*PROBLEM DESCRIPTION*:
Copy out each line of the data below in which the string "width" appears.

*RECORDS TO PROCESS*:
-=-=-=-=-

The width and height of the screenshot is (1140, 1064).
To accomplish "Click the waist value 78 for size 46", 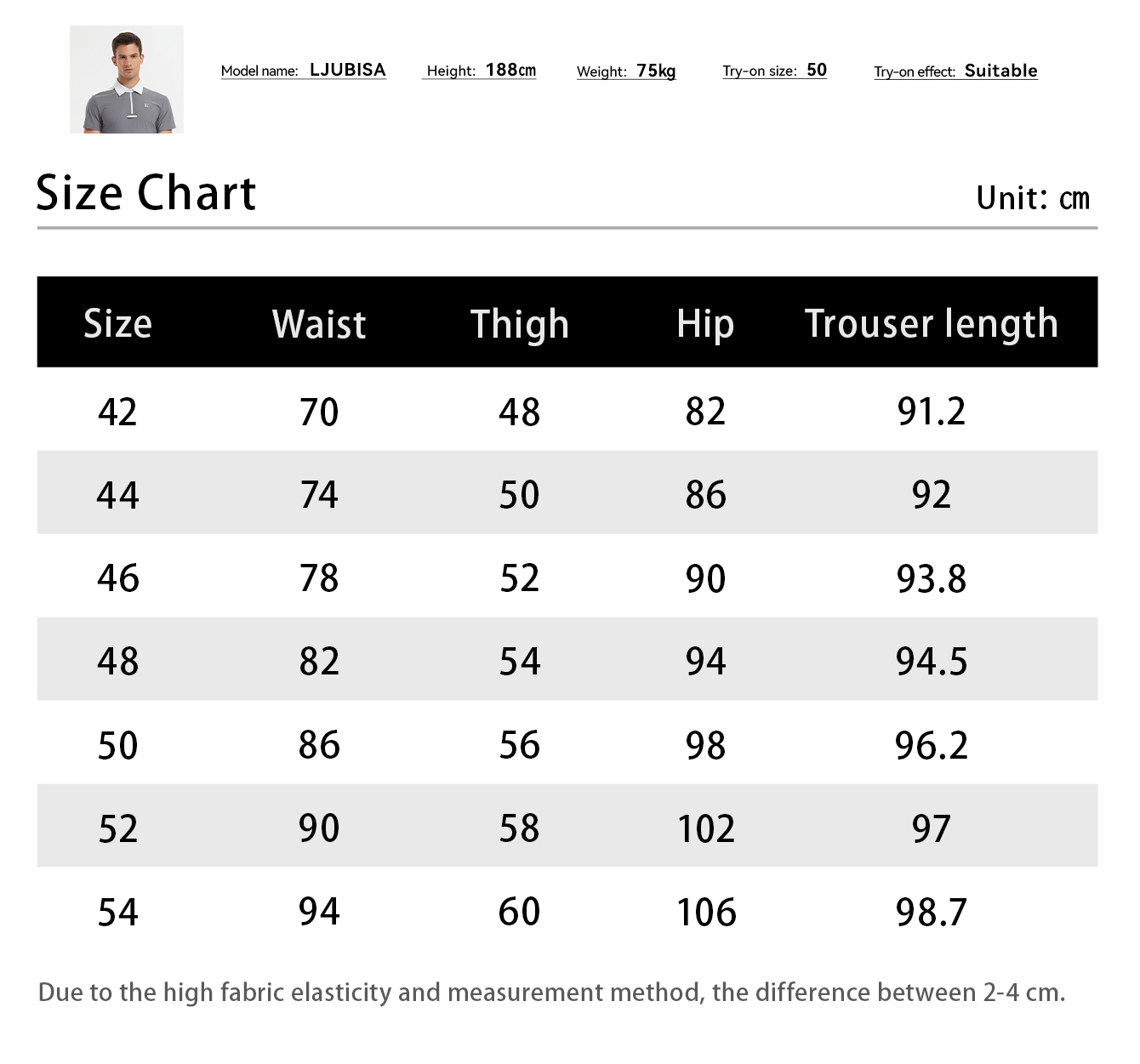I will click(319, 578).
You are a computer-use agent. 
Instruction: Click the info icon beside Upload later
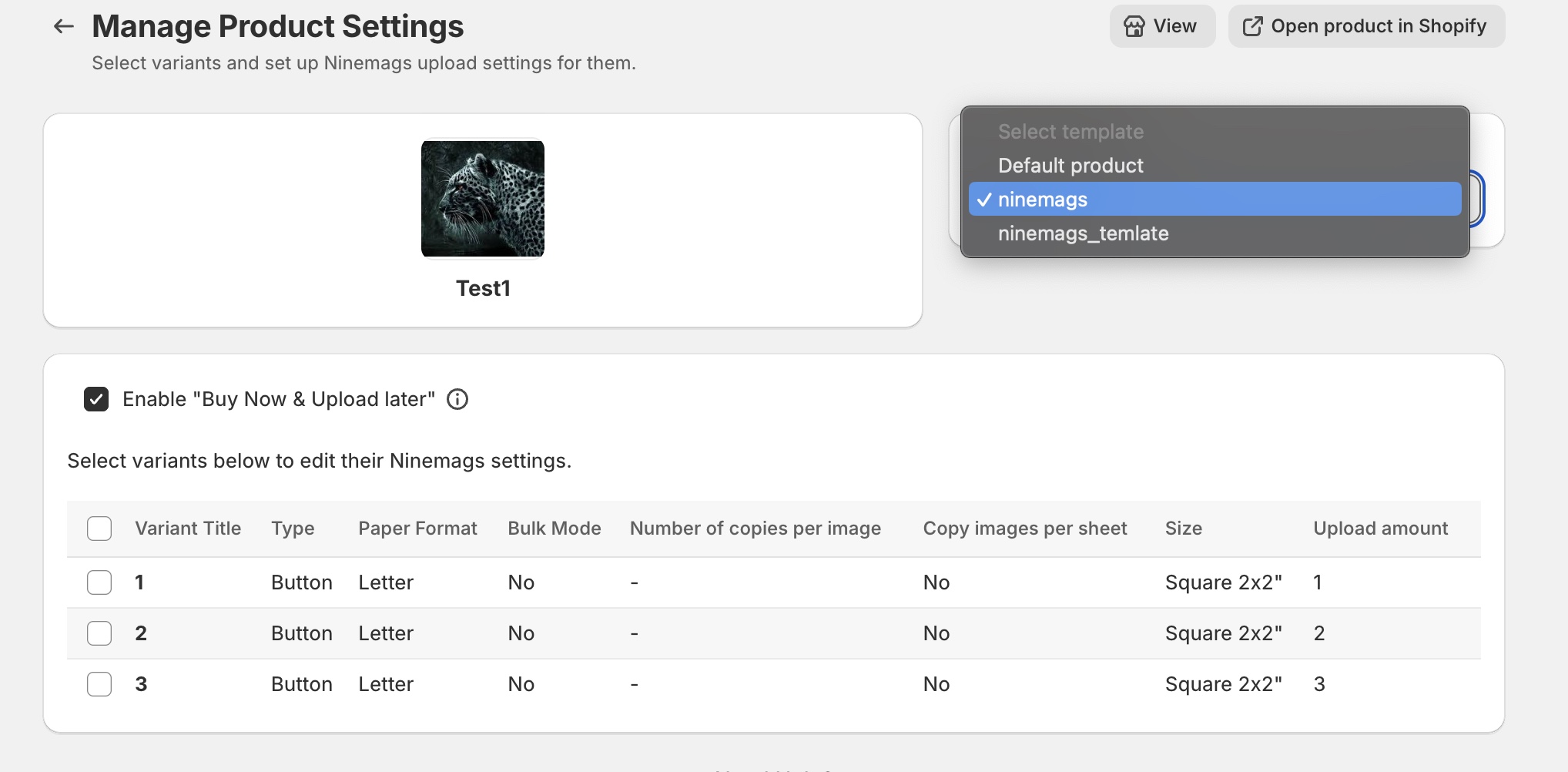pos(457,399)
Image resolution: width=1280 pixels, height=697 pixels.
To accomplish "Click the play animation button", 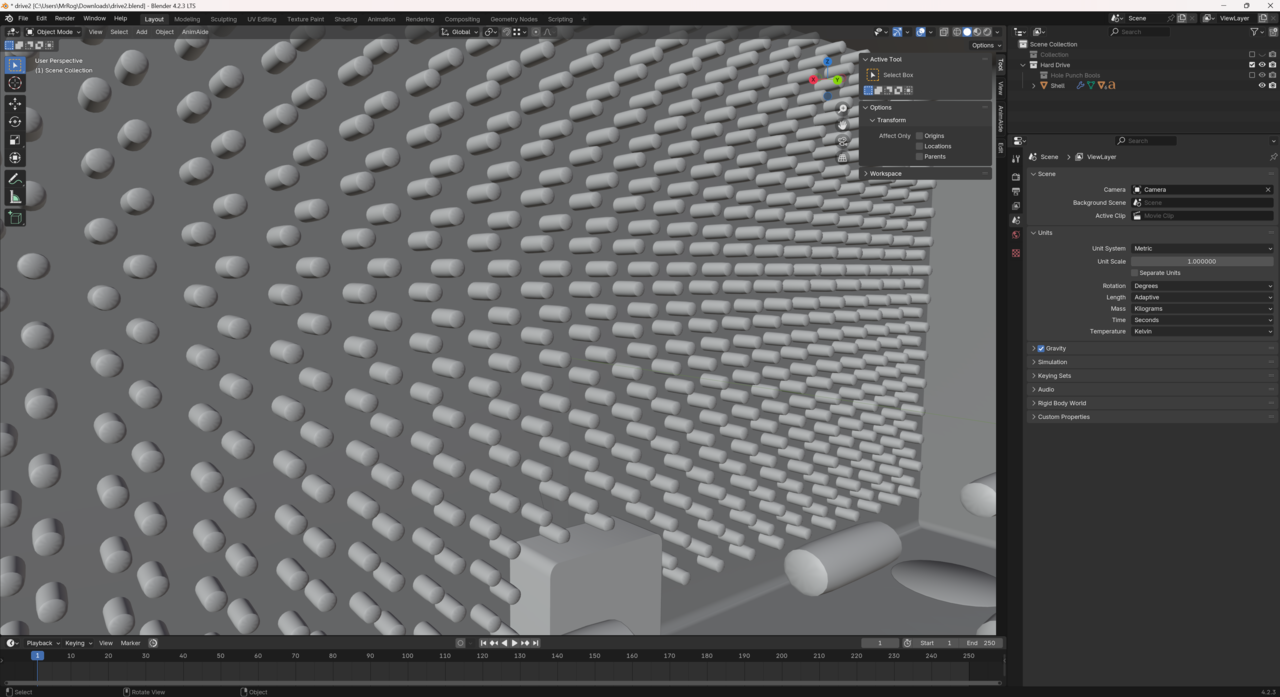I will click(x=514, y=643).
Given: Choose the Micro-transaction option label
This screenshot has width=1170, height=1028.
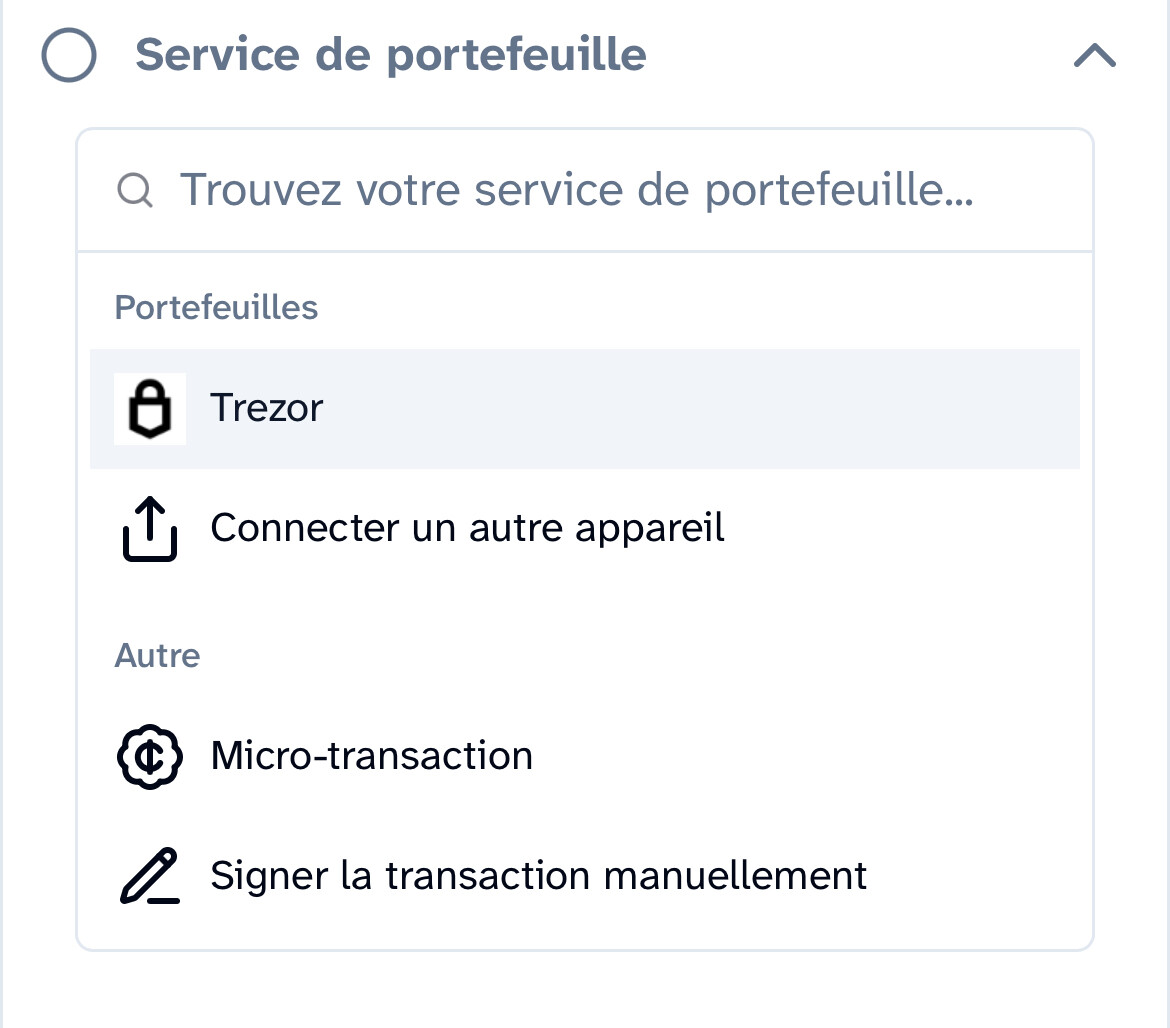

-=-=-=-=-

*ANSWER BOX*:
The width and height of the screenshot is (1140, 1064).
Image resolution: width=1280 pixels, height=697 pixels.
This screenshot has width=1170, height=1028.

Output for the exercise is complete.